___ ROWS
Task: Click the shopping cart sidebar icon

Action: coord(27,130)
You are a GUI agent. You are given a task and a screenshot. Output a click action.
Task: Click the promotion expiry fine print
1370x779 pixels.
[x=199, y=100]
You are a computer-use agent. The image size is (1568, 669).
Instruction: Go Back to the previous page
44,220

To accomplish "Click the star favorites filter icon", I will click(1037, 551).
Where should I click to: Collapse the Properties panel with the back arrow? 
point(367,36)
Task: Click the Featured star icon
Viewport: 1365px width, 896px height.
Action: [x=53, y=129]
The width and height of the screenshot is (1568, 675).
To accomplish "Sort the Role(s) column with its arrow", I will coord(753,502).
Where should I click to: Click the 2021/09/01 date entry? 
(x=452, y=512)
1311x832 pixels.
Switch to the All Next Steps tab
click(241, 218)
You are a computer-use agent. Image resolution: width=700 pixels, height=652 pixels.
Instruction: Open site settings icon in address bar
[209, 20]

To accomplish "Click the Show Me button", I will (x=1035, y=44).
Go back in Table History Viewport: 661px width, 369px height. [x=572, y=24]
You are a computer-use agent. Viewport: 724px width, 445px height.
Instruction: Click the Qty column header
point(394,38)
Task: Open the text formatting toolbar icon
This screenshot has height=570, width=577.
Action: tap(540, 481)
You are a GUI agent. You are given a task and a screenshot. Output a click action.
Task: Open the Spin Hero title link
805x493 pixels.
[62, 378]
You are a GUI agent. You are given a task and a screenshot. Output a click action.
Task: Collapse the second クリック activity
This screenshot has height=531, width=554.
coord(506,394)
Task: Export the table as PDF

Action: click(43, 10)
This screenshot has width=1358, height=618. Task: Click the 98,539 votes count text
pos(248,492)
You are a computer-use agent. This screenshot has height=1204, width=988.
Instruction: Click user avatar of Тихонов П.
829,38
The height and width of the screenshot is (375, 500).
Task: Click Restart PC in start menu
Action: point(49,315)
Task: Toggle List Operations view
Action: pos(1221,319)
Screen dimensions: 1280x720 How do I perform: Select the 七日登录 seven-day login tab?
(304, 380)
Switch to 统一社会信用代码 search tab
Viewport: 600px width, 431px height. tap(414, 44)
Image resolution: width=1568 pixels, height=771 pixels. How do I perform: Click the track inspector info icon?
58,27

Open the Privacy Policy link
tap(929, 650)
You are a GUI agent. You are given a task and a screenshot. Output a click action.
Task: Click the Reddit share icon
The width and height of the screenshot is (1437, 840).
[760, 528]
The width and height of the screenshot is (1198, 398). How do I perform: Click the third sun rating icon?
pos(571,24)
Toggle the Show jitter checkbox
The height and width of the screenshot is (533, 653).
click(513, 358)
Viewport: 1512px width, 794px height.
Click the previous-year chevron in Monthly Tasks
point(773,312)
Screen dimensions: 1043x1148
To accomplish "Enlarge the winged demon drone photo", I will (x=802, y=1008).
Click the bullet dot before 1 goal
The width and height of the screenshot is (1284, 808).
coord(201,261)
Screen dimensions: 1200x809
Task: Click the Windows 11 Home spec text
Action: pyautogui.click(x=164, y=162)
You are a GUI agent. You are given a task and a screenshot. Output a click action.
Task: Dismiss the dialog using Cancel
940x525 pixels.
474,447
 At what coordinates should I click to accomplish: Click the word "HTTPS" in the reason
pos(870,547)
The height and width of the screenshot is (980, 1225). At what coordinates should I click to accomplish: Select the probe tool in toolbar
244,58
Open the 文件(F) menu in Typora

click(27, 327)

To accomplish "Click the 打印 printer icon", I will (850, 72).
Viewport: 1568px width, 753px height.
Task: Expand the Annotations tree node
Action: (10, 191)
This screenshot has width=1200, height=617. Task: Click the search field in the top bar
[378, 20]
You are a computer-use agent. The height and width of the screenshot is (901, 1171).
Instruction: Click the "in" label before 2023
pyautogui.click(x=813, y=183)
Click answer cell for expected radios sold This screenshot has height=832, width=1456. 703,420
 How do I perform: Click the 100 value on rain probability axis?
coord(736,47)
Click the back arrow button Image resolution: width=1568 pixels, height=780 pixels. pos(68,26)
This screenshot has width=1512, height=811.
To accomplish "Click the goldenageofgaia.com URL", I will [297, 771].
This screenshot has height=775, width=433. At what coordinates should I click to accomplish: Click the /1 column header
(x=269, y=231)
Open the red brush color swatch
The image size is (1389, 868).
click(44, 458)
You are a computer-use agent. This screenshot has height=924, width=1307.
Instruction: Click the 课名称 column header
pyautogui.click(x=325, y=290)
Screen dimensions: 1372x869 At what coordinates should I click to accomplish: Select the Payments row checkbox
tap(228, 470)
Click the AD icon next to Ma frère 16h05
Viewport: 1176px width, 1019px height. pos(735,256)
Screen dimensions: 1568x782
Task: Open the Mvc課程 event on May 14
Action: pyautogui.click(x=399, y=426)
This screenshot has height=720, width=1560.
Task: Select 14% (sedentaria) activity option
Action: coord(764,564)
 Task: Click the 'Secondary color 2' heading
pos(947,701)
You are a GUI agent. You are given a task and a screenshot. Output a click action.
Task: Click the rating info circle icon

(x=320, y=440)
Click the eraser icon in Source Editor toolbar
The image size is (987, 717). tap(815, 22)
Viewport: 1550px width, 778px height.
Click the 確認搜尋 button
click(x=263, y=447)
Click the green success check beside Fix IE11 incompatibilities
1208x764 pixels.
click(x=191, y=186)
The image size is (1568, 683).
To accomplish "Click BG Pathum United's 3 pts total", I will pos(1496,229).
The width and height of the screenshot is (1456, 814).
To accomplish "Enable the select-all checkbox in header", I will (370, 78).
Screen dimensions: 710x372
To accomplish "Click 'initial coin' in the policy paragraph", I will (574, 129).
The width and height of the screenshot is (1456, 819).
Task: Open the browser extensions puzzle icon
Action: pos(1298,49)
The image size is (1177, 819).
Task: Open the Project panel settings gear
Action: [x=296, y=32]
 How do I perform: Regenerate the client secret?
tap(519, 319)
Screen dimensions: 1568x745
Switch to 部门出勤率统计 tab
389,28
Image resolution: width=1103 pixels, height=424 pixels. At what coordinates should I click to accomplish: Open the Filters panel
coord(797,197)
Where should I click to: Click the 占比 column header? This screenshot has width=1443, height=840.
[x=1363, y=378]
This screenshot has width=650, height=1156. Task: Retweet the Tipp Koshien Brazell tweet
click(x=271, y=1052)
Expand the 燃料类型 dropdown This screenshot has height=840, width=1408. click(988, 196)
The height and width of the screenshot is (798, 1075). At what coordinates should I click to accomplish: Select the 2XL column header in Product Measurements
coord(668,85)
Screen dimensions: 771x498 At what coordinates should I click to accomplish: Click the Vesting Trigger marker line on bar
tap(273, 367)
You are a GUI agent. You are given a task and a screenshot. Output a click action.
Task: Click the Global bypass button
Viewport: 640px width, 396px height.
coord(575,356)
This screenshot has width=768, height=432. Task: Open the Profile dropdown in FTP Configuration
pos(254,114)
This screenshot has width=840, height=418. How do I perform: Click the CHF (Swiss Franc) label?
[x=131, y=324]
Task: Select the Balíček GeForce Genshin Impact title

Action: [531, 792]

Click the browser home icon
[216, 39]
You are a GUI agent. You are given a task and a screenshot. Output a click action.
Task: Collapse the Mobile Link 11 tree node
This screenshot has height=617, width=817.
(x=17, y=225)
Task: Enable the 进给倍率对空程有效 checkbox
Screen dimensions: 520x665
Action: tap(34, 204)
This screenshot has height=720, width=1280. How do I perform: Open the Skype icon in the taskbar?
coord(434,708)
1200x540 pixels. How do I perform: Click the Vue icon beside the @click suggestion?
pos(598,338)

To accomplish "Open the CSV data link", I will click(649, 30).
______
# [THE TASK]
Please present all of the lines above as a numbered list, leaving out the blank lines.

# [FINAL RESULT]
1. Task: Click the shopping cart sidebar icon
2. Action: coord(27,130)
3. You are a GUI agent. You are given a task and a screenshot. Output a click action.
4. Task: Click the promotion expiry fine print
5. 1370x779 pixels.
6. [x=199, y=100]
7. You are a computer-use agent. The image size is (1568, 669).
8. Instruction: Go Back to the previous page
9. 44,220
10. To accomplish "Click the star favorites filter icon", I will click(1037, 551).
11. Where should I click to: Collapse the Properties panel with the back arrow? 
12. point(367,36)
13. Task: Click the Featured star icon
14. Viewport: 1365px width, 896px height.
15. Action: [x=53, y=129]
16. The width and height of the screenshot is (1568, 675).
17. To accomplish "Sort the Role(s) column with its arrow", I will coord(753,502).
18. Where should I click to: Click the 2021/09/01 date entry? 
19. (x=452, y=512)
20. 1311x832 pixels.
21. Switch to the All Next Steps tab
22. click(241, 218)
23. You are a computer-use agent. Image resolution: width=700 pixels, height=652 pixels.
24. Instruction: Open site settings icon in address bar
25. [209, 20]
26. To accomplish "Click the Show Me button", I will (x=1035, y=44).
27. Go back in Table History Viewport: 661px width, 369px height. [x=572, y=24]
28. You are a computer-use agent. Viewport: 724px width, 445px height.
29. Instruction: Click the Qty column header
30. point(394,38)
31. Task: Open the text formatting toolbar icon
32. This screenshot has height=570, width=577.
33. Action: tap(540, 481)
34. You are a GUI agent. You are given a task and a screenshot. Output a click action.
35. Task: Open the Spin Hero title link
36. 805x493 pixels.
37. [62, 378]
38. You are a GUI agent. You are given a task and a screenshot. Output a click action.
39. Task: Collapse the second クリック activity
40. This screenshot has height=531, width=554.
41. coord(506,394)
42. Task: Export the table as PDF
43. Action: click(43, 10)
44. This screenshot has width=1358, height=618. Task: Click the 98,539 votes count text
45. pos(248,492)
46. You are a computer-use agent. This screenshot has height=1204, width=988.
47. Instruction: Click user avatar of Тихонов П.
48. 829,38
49. The height and width of the screenshot is (375, 500).
50. Task: Click Restart PC in start menu
51. Action: point(49,315)
52. Task: Toggle List Operations view
53. Action: pos(1221,319)
54. Screen dimensions: 1280x720 How do I perform: Select the 七日登录 seven-day login tab?
55. (304, 380)
56. Switch to 统一社会信用代码 search tab
57. Viewport: 600px width, 431px height. tap(414, 44)
58. Image resolution: width=1568 pixels, height=771 pixels. How do I perform: Click the track inspector info icon?
59. 58,27
60. Open the Privacy Policy link
61. tap(929, 650)
62. You are a GUI agent. You are given a task and a screenshot. Output a click action.
63. Task: Click the Reddit share icon
64. The width and height of the screenshot is (1437, 840).
65. [760, 528]
66. The width and height of the screenshot is (1198, 398). How do I perform: Click the third sun rating icon?
67. pos(571,24)
68. Toggle the Show jitter checkbox
69. The height and width of the screenshot is (533, 653).
70. click(513, 358)
71. Viewport: 1512px width, 794px height.
72. Click the previous-year chevron in Monthly Tasks
73. point(773,312)
74. Screen dimensions: 1043x1148
75. To accomplish "Enlarge the winged demon drone photo", I will (x=802, y=1008).
76. Click the bullet dot before 1 goal
77. The width and height of the screenshot is (1284, 808).
78. coord(201,261)
79. Screen dimensions: 1200x809
80. Task: Click the Windows 11 Home spec text
81. Action: pyautogui.click(x=164, y=162)
82. You are a GUI agent. You are given a task and a screenshot. Output a click action.
83. Task: Dismiss the dialog using Cancel
84. 940x525 pixels.
85. 474,447
86.  At what coordinates should I click to accomplish: Click the word "HTTPS" in the reason
87. pos(870,547)
88. The height and width of the screenshot is (980, 1225). At what coordinates should I click to accomplish: Select the probe tool in toolbar
89. 244,58
90. Open the 文件(F) menu in Typora
91. click(27, 327)
92. To accomplish "Click the 打印 printer icon", I will (850, 72).
93. Viewport: 1568px width, 753px height.
94. Task: Expand the Annotations tree node
95. Action: (10, 191)
96. This screenshot has width=1200, height=617. Task: Click the search field in the top bar
97. [378, 20]
98. You are a computer-use agent. The height and width of the screenshot is (901, 1171).
99. Instruction: Click the "in" label before 2023
100. pyautogui.click(x=813, y=183)
101. Click answer cell for expected radios sold This screenshot has height=832, width=1456. 703,420
102.  How do I perform: Click the 100 value on rain probability axis?
103. coord(736,47)
104. Click the back arrow button Image resolution: width=1568 pixels, height=780 pixels. pos(68,26)
105. This screenshot has width=1512, height=811.
106. To accomplish "Click the goldenageofgaia.com URL", I will [297, 771].
107. This screenshot has height=775, width=433. At what coordinates should I click to accomplish: Click the /1 column header
108. (x=269, y=231)
109. Open the red brush color swatch
110. The image size is (1389, 868).
111. click(44, 458)
112. You are a computer-use agent. This screenshot has height=924, width=1307.
113. Instruction: Click the 课名称 column header
114. pyautogui.click(x=325, y=290)
115. Screen dimensions: 1372x869 At what coordinates should I click to accomplish: Select the Payments row checkbox
116. tap(228, 470)
117. Click the AD icon next to Ma frère 16h05
118. Viewport: 1176px width, 1019px height. pos(735,256)
119. Screen dimensions: 1568x782
120. Task: Open the Mvc課程 event on May 14
121. Action: pyautogui.click(x=399, y=426)
122. This screenshot has height=720, width=1560.
123. Task: Select 14% (sedentaria) activity option
124. Action: coord(764,564)
125.  Task: Click the 'Secondary color 2' heading
126. pos(947,701)
127. You are a GUI agent. You are given a task and a screenshot. Output a click action.
128. Task: Click the rating info circle icon
129. (x=320, y=440)
130. Click the eraser icon in Source Editor toolbar
131. The image size is (987, 717). tap(815, 22)
132. Viewport: 1550px width, 778px height.
133. Click the 確認搜尋 button
134. click(x=263, y=447)
135. Click the green success check beside Fix IE11 incompatibilities
136. 1208x764 pixels.
137. click(x=191, y=186)
138. The image size is (1568, 683).
139. To accomplish "Click BG Pathum United's 3 pts total", I will pos(1496,229).
140. The width and height of the screenshot is (1456, 814).
141. To accomplish "Enable the select-all checkbox in header", I will (370, 78).
142. Screen dimensions: 710x372
143. To accomplish "Click 'initial coin' in the policy paragraph", I will (574, 129).
144. The width and height of the screenshot is (1456, 819).
145. Task: Open the browser extensions puzzle icon
146. Action: pos(1298,49)
147. The image size is (1177, 819).
148. Task: Open the Project panel settings gear
149. Action: [x=296, y=32]
150.  How do I perform: Regenerate the client secret?
151. tap(519, 319)
152. Screen dimensions: 1568x745
153. Switch to 部门出勤率统计 tab
154. 389,28
155. Image resolution: width=1103 pixels, height=424 pixels. At what coordinates should I click to accomplish: Open the Filters panel
156. coord(797,197)
157. Where should I click to: Click the 占比 column header? This screenshot has width=1443, height=840.
158. [x=1363, y=378]
159. This screenshot has width=650, height=1156. Task: Retweet the Tipp Koshien Brazell tweet
160. click(x=271, y=1052)
161. Expand the 燃料类型 dropdown This screenshot has height=840, width=1408. click(988, 196)
162. The height and width of the screenshot is (798, 1075). At what coordinates should I click to accomplish: Select the 2XL column header in Product Measurements
163. coord(668,85)
164. Screen dimensions: 771x498 At what coordinates should I click to accomplish: Click the Vesting Trigger marker line on bar
165. tap(273, 367)
166. You are a GUI agent. You are given a task and a screenshot. Output a click action.
167. Task: Click the Global bypass button
168. Viewport: 640px width, 396px height.
169. coord(575,356)
170. This screenshot has width=768, height=432. Task: Open the Profile dropdown in FTP Configuration
171. pos(254,114)
172. This screenshot has width=840, height=418. How do I perform: Click the CHF (Swiss Franc) label?
173. [x=131, y=324]
174. Task: Select the Balíček GeForce Genshin Impact title
175. Action: [531, 792]
176. Click the browser home icon
177. [216, 39]
178. You are a GUI agent. You are given a task and a screenshot. Output a click action.
179. Task: Collapse the Mobile Link 11 tree node
180. This screenshot has height=617, width=817.
181. (x=17, y=225)
182. Task: Enable the 进给倍率对空程有效 checkbox
183. Screen dimensions: 520x665
184. Action: tap(34, 204)
185. This screenshot has height=720, width=1280. How do I perform: Open the Skype icon in the taskbar?
186. coord(434,708)
187. 1200x540 pixels. How do I perform: Click the Vue icon beside the @click suggestion?
188. pos(598,338)
189. To accomplish "Open the CSV data link", I will click(649, 30).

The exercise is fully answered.